#### [Provided records]
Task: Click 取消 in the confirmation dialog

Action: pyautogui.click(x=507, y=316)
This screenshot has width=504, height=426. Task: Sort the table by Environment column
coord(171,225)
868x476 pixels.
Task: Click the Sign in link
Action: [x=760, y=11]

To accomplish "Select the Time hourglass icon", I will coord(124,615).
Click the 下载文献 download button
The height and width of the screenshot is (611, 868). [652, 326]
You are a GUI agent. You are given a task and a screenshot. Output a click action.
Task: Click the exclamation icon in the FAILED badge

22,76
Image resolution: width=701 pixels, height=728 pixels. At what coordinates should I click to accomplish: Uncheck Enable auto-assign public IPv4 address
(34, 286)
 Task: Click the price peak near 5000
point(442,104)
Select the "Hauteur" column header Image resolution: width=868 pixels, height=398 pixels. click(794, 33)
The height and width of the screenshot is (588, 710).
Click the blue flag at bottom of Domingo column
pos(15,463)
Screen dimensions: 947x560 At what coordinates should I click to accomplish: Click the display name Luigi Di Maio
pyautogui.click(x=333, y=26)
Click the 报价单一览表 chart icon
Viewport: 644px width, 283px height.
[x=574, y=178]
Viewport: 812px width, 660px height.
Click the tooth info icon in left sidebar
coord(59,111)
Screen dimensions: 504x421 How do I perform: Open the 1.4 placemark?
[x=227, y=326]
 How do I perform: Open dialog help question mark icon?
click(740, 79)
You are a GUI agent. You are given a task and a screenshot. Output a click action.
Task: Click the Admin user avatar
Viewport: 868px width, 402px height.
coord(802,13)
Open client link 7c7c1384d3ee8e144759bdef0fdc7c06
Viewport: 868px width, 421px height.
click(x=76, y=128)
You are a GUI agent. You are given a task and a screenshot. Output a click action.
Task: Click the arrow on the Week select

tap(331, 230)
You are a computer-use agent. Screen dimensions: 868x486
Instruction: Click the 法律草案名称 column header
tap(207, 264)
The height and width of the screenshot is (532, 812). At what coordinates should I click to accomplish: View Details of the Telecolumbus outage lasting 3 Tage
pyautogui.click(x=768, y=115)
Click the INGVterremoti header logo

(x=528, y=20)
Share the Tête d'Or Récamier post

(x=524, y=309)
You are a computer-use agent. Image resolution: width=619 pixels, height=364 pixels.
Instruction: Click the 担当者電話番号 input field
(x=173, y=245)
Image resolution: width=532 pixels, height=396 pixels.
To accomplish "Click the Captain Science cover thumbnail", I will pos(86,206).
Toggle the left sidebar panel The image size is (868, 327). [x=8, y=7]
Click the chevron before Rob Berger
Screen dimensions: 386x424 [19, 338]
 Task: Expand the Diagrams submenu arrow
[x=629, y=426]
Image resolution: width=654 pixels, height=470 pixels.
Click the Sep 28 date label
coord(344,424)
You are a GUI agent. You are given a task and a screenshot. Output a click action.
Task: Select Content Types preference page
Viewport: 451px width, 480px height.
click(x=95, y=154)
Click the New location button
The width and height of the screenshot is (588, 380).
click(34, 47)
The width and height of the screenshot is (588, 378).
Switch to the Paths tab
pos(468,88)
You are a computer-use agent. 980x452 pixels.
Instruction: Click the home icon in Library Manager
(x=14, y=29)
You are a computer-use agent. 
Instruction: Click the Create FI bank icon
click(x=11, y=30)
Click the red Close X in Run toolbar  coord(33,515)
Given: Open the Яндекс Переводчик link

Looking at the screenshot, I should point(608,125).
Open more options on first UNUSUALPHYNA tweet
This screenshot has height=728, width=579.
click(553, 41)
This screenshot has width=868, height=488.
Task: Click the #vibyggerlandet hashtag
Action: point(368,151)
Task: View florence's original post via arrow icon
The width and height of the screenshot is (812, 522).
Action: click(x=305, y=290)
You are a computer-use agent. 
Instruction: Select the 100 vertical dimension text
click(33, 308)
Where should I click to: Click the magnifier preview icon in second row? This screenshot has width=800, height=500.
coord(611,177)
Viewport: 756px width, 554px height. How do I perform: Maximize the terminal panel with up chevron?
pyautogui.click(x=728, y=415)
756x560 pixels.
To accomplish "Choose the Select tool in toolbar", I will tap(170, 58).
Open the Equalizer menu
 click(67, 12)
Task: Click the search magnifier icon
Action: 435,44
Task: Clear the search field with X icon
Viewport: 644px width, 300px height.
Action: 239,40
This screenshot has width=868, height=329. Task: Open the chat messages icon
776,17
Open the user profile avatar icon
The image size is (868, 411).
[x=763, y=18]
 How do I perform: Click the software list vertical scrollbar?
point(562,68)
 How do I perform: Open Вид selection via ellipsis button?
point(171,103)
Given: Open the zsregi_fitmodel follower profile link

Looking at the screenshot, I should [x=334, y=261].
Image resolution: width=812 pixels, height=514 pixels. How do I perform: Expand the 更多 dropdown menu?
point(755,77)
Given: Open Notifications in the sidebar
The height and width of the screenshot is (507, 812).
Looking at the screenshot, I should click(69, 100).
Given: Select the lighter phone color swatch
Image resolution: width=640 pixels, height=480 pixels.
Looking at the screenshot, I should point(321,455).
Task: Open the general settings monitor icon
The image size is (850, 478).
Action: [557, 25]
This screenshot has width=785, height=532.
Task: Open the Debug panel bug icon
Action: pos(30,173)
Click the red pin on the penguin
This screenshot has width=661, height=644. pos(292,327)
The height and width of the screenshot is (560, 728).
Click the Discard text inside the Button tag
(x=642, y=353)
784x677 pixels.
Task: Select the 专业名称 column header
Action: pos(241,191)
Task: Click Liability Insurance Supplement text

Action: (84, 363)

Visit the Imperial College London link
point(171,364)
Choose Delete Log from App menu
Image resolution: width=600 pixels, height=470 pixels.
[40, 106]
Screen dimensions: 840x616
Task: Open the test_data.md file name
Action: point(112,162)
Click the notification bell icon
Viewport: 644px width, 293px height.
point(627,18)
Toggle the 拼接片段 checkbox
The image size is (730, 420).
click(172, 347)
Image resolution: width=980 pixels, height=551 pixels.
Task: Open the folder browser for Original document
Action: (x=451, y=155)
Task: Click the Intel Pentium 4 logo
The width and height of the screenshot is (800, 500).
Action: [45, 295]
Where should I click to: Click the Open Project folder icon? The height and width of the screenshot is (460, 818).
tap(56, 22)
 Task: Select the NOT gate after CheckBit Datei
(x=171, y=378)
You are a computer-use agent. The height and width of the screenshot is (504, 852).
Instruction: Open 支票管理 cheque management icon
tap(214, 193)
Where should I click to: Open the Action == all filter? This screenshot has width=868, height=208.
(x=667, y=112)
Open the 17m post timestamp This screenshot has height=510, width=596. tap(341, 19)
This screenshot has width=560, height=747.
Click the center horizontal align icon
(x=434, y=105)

#### [Work order]
Word for word, return each of the entries shown above.

#### [Task output]
Task: Click 取消 in the confirmation dialog

Action: pyautogui.click(x=507, y=316)
This screenshot has width=504, height=426. Task: Sort the table by Environment column
coord(171,225)
868x476 pixels.
Task: Click the Sign in link
Action: [x=760, y=11]

To accomplish "Select the Time hourglass icon", I will coord(124,615).
Click the 下载文献 download button
The height and width of the screenshot is (611, 868). [652, 326]
You are a GUI agent. You are given a task and a screenshot. Output a click action.
Task: Click the exclamation icon in the FAILED badge

22,76
Image resolution: width=701 pixels, height=728 pixels. At what coordinates should I click to accomplish: Uncheck Enable auto-assign public IPv4 address
(34, 286)
 Task: Click the price peak near 5000
point(442,104)
Select the "Hauteur" column header Image resolution: width=868 pixels, height=398 pixels. click(794, 33)
The height and width of the screenshot is (588, 710).
Click the blue flag at bottom of Domingo column
pos(15,463)
Screen dimensions: 947x560 At what coordinates should I click to accomplish: Click the display name Luigi Di Maio
pyautogui.click(x=333, y=26)
Click the 报价单一览表 chart icon
Viewport: 644px width, 283px height.
[x=574, y=178]
Viewport: 812px width, 660px height.
Click the tooth info icon in left sidebar
coord(59,111)
Screen dimensions: 504x421 How do I perform: Open the 1.4 placemark?
[x=227, y=326]
 How do I perform: Open dialog help question mark icon?
click(740, 79)
You are a GUI agent. You are given a task and a screenshot. Output a click action.
Task: Click the Admin user avatar
Viewport: 868px width, 402px height.
coord(802,13)
Open client link 7c7c1384d3ee8e144759bdef0fdc7c06
Viewport: 868px width, 421px height.
click(x=76, y=128)
You are a GUI agent. You are given a task and a screenshot. Output a click action.
Task: Click the arrow on the Week select

tap(331, 230)
You are a computer-use agent. Screen dimensions: 868x486
Instruction: Click the 法律草案名称 column header
tap(207, 264)
The height and width of the screenshot is (532, 812). At what coordinates should I click to accomplish: View Details of the Telecolumbus outage lasting 3 Tage
pyautogui.click(x=768, y=115)
Click the INGVterremoti header logo

(x=528, y=20)
Share the Tête d'Or Récamier post

(x=524, y=309)
You are a computer-use agent. Image resolution: width=619 pixels, height=364 pixels.
Instruction: Click the 担当者電話番号 input field
(x=173, y=245)
Image resolution: width=532 pixels, height=396 pixels.
To accomplish "Click the Captain Science cover thumbnail", I will pos(86,206).
Toggle the left sidebar panel The image size is (868, 327). [x=8, y=7]
Click the chevron before Rob Berger
Screen dimensions: 386x424 [19, 338]
 Task: Expand the Diagrams submenu arrow
[x=629, y=426]
Image resolution: width=654 pixels, height=470 pixels.
Click the Sep 28 date label
coord(344,424)
You are a GUI agent. You are given a task and a screenshot. Output a click action.
Task: Select Content Types preference page
Viewport: 451px width, 480px height.
click(x=95, y=154)
Click the New location button
The width and height of the screenshot is (588, 380).
click(34, 47)
The width and height of the screenshot is (588, 378).
Switch to the Paths tab
pos(468,88)
You are a computer-use agent. 980x452 pixels.
Instruction: Click the home icon in Library Manager
(x=14, y=29)
You are a computer-use agent. 
Instruction: Click the Create FI bank icon
click(x=11, y=30)
Click the red Close X in Run toolbar  coord(33,515)
Given: Open the Яндекс Переводчик link

Looking at the screenshot, I should point(608,125).
Open more options on first UNUSUALPHYNA tweet
This screenshot has height=728, width=579.
click(553, 41)
This screenshot has width=868, height=488.
Task: Click the #vibyggerlandet hashtag
Action: point(368,151)
Task: View florence's original post via arrow icon
The width and height of the screenshot is (812, 522).
Action: click(x=305, y=290)
You are a computer-use agent. 
Instruction: Select the 100 vertical dimension text
click(33, 308)
Where should I click to: Click the magnifier preview icon in second row? This screenshot has width=800, height=500.
coord(611,177)
Viewport: 756px width, 554px height. How do I perform: Maximize the terminal panel with up chevron?
pyautogui.click(x=728, y=415)
756x560 pixels.
To accomplish "Choose the Select tool in toolbar", I will tap(170, 58).
Open the Equalizer menu
 click(67, 12)
Task: Click the search magnifier icon
Action: 435,44
Task: Clear the search field with X icon
Viewport: 644px width, 300px height.
Action: 239,40
This screenshot has width=868, height=329. Task: Open the chat messages icon
776,17
Open the user profile avatar icon
The image size is (868, 411).
[x=763, y=18]
 How do I perform: Click the software list vertical scrollbar?
point(562,68)
 How do I perform: Open Вид selection via ellipsis button?
point(171,103)
Given: Open the zsregi_fitmodel follower profile link

Looking at the screenshot, I should [x=334, y=261].
Image resolution: width=812 pixels, height=514 pixels. How do I perform: Expand the 更多 dropdown menu?
point(755,77)
Given: Open Notifications in the sidebar
The height and width of the screenshot is (507, 812).
Looking at the screenshot, I should click(69, 100).
Given: Select the lighter phone color swatch
Image resolution: width=640 pixels, height=480 pixels.
Looking at the screenshot, I should point(321,455).
Task: Open the general settings monitor icon
The image size is (850, 478).
Action: [557, 25]
This screenshot has width=785, height=532.
Task: Open the Debug panel bug icon
Action: pos(30,173)
Click the red pin on the penguin
This screenshot has width=661, height=644. pos(292,327)
The height and width of the screenshot is (560, 728).
Click the Discard text inside the Button tag
(x=642, y=353)
784x677 pixels.
Task: Select the 专业名称 column header
Action: pos(241,191)
Task: Click Liability Insurance Supplement text

Action: (84, 363)

Visit the Imperial College London link
point(171,364)
Choose Delete Log from App menu
Image resolution: width=600 pixels, height=470 pixels.
[40, 106]
Screen dimensions: 840x616
Task: Open the test_data.md file name
Action: point(112,162)
Click the notification bell icon
Viewport: 644px width, 293px height.
point(627,18)
Toggle the 拼接片段 checkbox
The image size is (730, 420).
click(172, 347)
Image resolution: width=980 pixels, height=551 pixels.
Task: Open the folder browser for Original document
Action: (x=451, y=155)
Task: Click the Intel Pentium 4 logo
The width and height of the screenshot is (800, 500).
Action: [45, 295]
Where should I click to: Click the Open Project folder icon? The height and width of the screenshot is (460, 818).
tap(56, 22)
 Task: Select the NOT gate after CheckBit Datei
(x=171, y=378)
You are a computer-use agent. The height and width of the screenshot is (504, 852).
Instruction: Open 支票管理 cheque management icon
tap(214, 193)
Where should I click to: Open the Action == all filter? This screenshot has width=868, height=208.
(x=667, y=112)
Open the 17m post timestamp This screenshot has height=510, width=596. tap(341, 19)
This screenshot has width=560, height=747.
Click the center horizontal align icon
(x=434, y=105)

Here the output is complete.